**DIRECTIONS:** Collect every line of the records below that contains the string "header", and copy each such line in full. Treat uppercase and lowercase letters as distinct.

--- start LISTED RECORDS ---

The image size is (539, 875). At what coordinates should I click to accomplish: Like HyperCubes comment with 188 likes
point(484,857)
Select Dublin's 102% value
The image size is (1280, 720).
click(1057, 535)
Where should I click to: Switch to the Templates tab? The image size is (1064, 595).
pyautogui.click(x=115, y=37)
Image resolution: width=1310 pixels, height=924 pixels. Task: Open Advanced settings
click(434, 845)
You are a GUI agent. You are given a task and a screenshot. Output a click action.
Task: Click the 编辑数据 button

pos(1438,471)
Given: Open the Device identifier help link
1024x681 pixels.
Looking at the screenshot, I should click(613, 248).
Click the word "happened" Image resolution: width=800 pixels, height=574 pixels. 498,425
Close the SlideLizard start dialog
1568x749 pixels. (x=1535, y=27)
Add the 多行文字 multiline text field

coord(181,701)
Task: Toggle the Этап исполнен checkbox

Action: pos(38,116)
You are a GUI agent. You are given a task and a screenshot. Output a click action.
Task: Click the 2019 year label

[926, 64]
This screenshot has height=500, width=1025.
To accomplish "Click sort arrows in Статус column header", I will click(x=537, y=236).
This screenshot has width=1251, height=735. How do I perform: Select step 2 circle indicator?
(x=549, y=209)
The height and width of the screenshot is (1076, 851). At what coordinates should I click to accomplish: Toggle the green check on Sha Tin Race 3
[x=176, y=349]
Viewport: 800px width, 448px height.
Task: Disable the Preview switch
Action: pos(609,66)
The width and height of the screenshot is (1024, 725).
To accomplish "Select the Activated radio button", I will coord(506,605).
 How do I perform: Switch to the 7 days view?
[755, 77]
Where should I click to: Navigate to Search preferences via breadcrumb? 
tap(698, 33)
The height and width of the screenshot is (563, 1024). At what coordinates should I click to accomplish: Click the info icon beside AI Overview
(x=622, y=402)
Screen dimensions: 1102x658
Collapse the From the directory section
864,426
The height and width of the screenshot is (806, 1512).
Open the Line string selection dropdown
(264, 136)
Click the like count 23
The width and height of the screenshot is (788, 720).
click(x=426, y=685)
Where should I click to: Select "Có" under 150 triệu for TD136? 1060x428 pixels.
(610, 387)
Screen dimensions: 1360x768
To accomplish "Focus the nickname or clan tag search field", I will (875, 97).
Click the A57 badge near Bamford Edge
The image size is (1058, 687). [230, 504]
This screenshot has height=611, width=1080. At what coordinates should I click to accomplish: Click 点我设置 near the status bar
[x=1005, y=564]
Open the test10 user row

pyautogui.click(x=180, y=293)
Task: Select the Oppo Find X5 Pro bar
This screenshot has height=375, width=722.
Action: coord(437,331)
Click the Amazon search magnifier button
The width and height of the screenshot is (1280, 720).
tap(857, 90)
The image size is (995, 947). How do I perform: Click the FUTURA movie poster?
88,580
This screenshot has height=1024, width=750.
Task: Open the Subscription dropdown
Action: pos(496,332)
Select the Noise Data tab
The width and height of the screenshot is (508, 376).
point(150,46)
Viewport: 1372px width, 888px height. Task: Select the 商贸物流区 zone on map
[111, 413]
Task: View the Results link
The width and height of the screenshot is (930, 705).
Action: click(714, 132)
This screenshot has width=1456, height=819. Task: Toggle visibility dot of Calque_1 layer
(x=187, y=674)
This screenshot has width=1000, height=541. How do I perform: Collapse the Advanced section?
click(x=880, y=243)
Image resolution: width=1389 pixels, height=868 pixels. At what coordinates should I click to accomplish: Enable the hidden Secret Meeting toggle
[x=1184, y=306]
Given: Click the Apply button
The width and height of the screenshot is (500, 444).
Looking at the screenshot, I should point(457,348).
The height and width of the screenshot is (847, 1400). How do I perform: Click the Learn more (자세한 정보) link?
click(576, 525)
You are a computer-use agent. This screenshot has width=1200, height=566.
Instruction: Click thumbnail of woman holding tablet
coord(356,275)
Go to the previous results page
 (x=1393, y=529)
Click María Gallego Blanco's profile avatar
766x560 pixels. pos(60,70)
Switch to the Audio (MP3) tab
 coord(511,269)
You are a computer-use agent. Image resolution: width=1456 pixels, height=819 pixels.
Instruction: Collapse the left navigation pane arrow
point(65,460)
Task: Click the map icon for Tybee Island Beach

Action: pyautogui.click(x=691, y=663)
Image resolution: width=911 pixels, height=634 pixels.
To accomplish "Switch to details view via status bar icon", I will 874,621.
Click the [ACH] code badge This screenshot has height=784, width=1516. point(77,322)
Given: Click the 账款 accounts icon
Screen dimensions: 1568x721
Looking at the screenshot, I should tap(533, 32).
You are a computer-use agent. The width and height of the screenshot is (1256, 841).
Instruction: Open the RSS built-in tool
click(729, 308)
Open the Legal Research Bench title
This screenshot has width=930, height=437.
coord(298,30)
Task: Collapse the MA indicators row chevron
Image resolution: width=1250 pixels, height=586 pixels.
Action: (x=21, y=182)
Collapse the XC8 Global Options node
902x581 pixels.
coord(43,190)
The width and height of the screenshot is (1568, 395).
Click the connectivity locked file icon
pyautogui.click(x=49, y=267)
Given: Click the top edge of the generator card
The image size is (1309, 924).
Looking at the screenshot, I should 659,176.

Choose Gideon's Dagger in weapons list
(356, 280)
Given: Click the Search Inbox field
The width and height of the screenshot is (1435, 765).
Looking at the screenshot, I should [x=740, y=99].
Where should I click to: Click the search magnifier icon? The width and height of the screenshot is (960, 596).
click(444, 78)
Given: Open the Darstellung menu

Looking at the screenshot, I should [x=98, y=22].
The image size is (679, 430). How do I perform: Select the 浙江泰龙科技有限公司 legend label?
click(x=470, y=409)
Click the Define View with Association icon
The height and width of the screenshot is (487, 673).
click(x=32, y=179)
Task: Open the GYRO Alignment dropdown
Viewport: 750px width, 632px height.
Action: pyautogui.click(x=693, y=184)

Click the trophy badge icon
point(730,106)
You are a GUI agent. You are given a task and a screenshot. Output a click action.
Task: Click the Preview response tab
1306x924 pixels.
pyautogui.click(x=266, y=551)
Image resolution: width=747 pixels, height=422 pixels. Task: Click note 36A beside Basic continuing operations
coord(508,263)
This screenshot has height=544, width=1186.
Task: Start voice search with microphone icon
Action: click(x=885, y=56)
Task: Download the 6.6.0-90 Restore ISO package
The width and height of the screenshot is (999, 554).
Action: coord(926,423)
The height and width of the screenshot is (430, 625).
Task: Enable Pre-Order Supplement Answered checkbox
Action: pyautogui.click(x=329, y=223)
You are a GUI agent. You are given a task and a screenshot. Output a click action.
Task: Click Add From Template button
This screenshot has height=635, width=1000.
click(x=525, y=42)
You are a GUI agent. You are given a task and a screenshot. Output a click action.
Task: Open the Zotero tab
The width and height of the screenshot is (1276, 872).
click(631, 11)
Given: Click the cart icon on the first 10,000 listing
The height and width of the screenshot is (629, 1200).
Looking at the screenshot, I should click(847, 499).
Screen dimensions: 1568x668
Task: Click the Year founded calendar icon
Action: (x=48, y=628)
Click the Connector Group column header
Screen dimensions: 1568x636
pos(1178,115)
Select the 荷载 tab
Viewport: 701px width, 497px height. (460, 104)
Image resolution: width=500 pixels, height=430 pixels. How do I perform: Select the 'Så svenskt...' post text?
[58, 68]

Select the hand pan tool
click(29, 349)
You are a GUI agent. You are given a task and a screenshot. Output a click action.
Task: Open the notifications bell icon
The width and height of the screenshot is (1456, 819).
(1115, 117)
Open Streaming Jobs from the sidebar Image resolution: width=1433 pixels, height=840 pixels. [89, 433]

--- end LISTED RECORDS ---

**WRITTEN REPLY:**
To accomplish "Click sort arrows in Статус column header", I will click(x=537, y=236).
Click the Connector Group column header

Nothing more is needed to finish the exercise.